[Renaissance in Italy Vol. 3 by John Addington Symonds]@TWC D-Link bookRenaissance in Italy Vol. 3 CHAPTER I 8/48
The brush of the same painter depicted Bacchus wedding Ariadne and Mary fainting on the hill of Calvary.
Careless of any peril to dogmatic orthodoxy, and undeterred by the dread of encouraging pagan sensuality, the artists wrought out their modern ideal of beauty in the double field of Christian and Hellenic legend.
Before the force of painting was exhausted, it had thus traversed the whole cycle of thoughts and feelings that form the content of the modern mind.
Throughout this performance, art proved itself a powerful co-agent in the emancipation of the intellect; the impartiality wherewith its methods were applied to subjects sacred and profane, the emphasis laid upon physical strength and beauty as good things and desirable, the subordination of classical and mediaeval myths to one aesthetic law of loveliness, all tended to withdraw attention from the differences between paganism and Christianity, and to fix it on the goodliness of that humanity wherein both find their harmony.
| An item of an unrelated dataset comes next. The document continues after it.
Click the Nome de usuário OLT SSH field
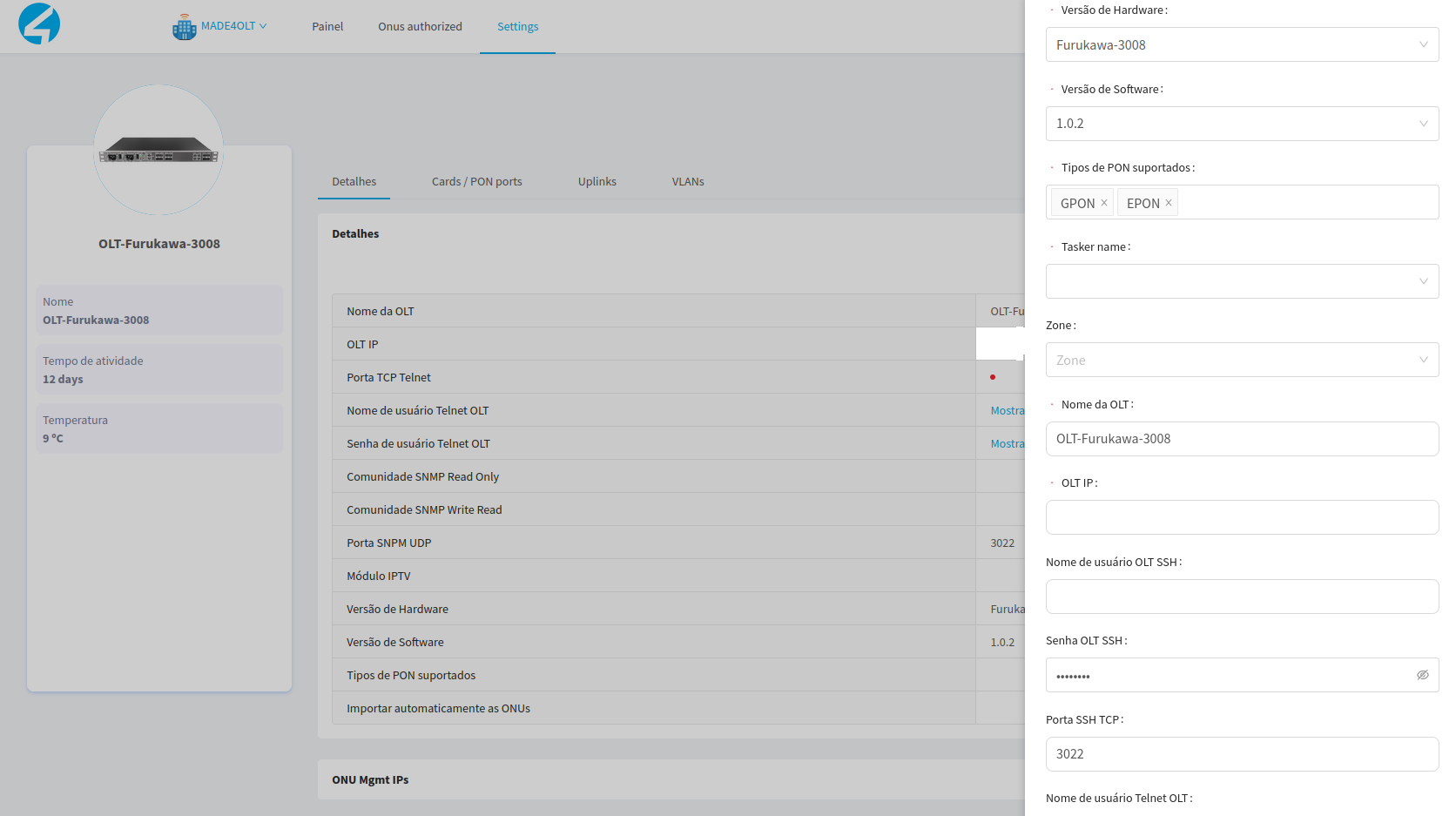 click(1241, 597)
This being in general the task assigned to art in the Renaissance, we may next inquire what constituted the specific quality of modern as distinguished from antique feeling, and why painting could not fail to take the first place among modern arts.
In other words, how was it that, while sculpture was the characteristic fine art of antiquity, painting became the distinguishing fine art of the modern era? No true form of figurative art intervened between Greek sculpture and Italian painting. The latter took up the work of investing thought with sensible shape from the dead hands of the former.